BEIS funds innovative energy-storage research
The UK’s Department for Business, Energy and Industrial Strategy (BEIS) has detailed how £6.7m of funding from the Longer Duration Energy Storage Demonstration competition will be allocated.
The competition will eventually allocate £68m in total from the £1bn Net Zero Innovation Portfolio, and the work supported by this latest announcement will support feasibility studies of first-of-a-kind prototypes of full energy storage systems.
Edinburgh-based Gravitricity is one of 24 companies which have just received backing. This is for further study of its gravity-based energy-storage concept.
In a manner similar to Dinorwig Power Station, the pumped-storage hydroelectric scheme which provides peak-time capacity and then re-stocks its reservoir using off-peak power, the Gravitricity technology uses a series of weights in a deep shaft. The weights can absorb or generate electrical power by being raised or lowered.
Gravitricity states that the concept could be used to deliver storage arrays with capacities of 1-20MW. The company launched a demonstrator project in Leith last summer and aims to complete its current feasibility study by the end of this year.
“Finding low-cost, long-life ways to store renewable power will be crucial in the world’s journey to net zero,” says Charlie Blair, the company’s managing director.
“Our multi-weight concept has been proven by our Leith demonstrator where two 25-tonne weights were configured to run independently, delivering smooth continuous output when lowered one after the other. We were able to demonstrate a round-trip efficiency of more than 80% and the ability to ramp up to full import or export power in less than a second.”

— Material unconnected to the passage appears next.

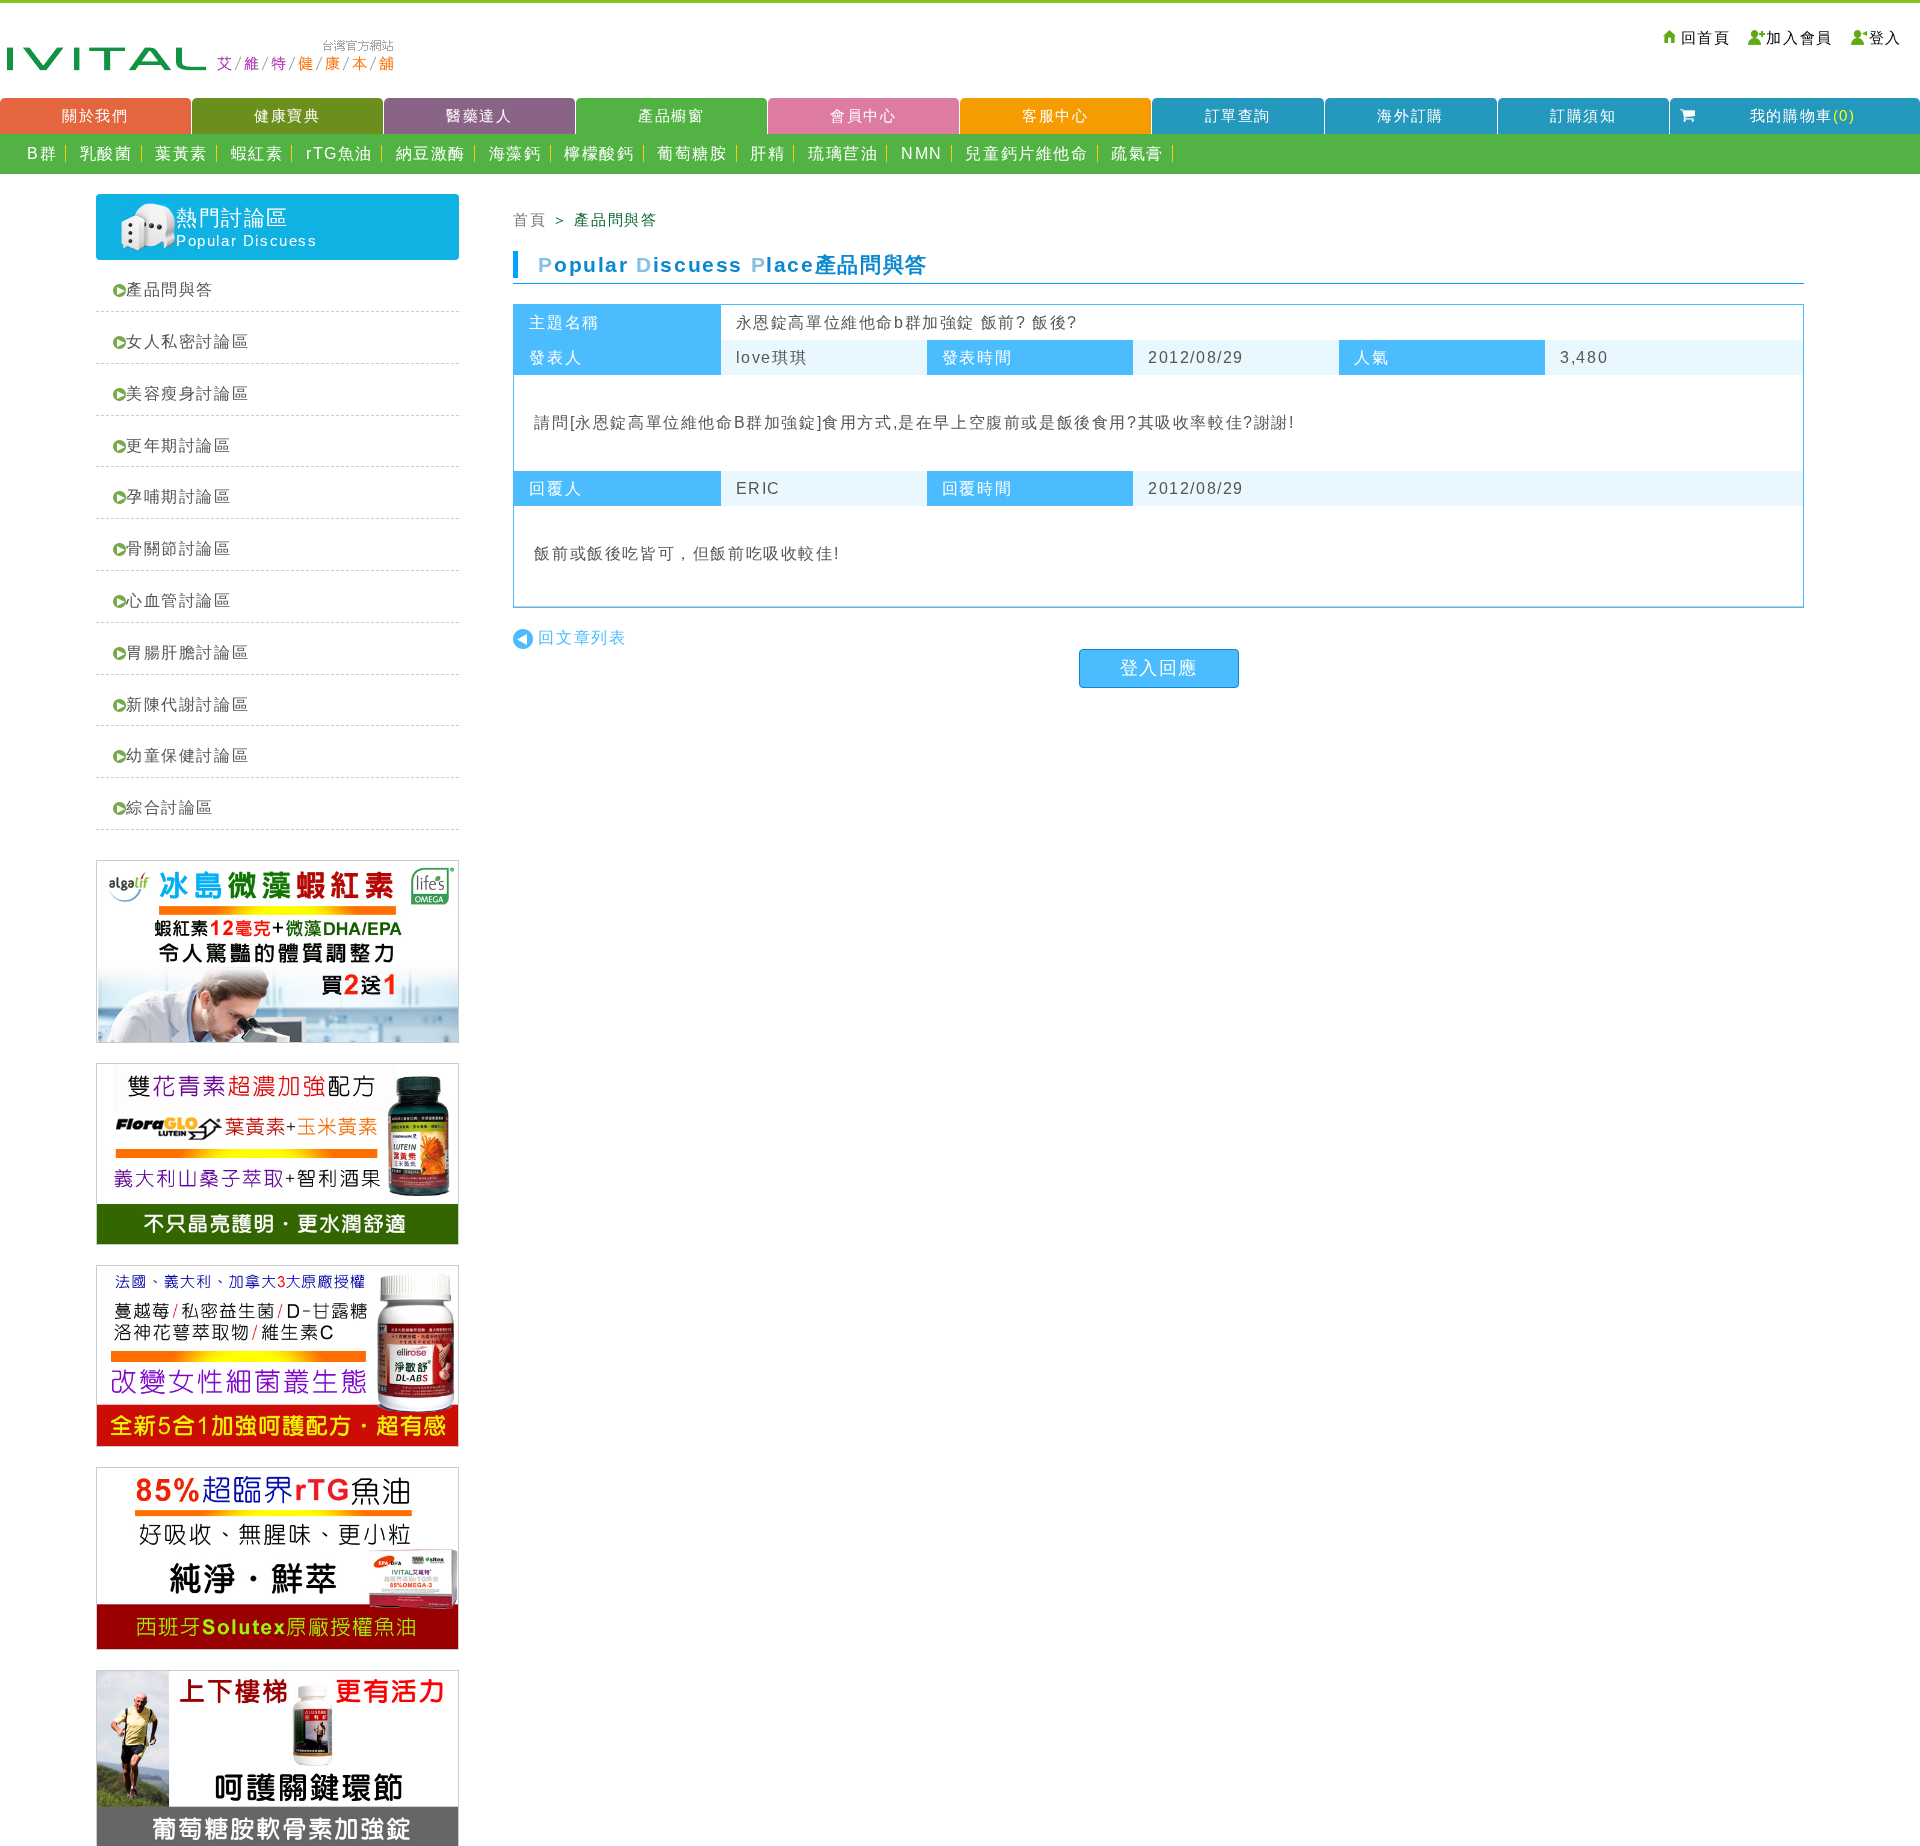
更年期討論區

A Gravitricity system with multiple weights offers a lower cost per megawatt-hour of energy stored, Blair adds. More weights give more mass, or megawatt-hours, whilst the number of hoisting systems — which form a substantial part of the asset cost — does not increase.
BEIS has provided backing for a series of other companies and technologies, including:
• Sunamp, which manufactures domestic-scale thermal batteries based on phase-changing materials;
• Cheesecake Energy, which converts ex-service truck engines into zero-emission electrical power conversion machines for energy storage — the resultant heat/compressed air-based solution is suitable for medium-scale/duration applications such as EV charging and microgram support;
• B9 Energy, which offers a series of renewable technologies — including a distributed-scale compressed-air energy-storage system.
• ITM Power, which designs, manufactures, and integrates electrolysers based on proton exchange membrane (PEM) technology to produce green hydrogen using renewable electricity and tap water — its Ripcurl project is developing next-generation electrolysers for green hydrogen production.
The last two projects gain support at a time when the UK Government’s Hydrogen Strategy is targeting 5GW of domestic low-carbon hydrogen generation and some key industry players are pushing for the amount to be doubled.
Energy storage is a particular focus because of the intermittent nature of renewable electricity generation. Current batteries’ inability to store energy for long periods without degrading is driving the exploration of new alternatives.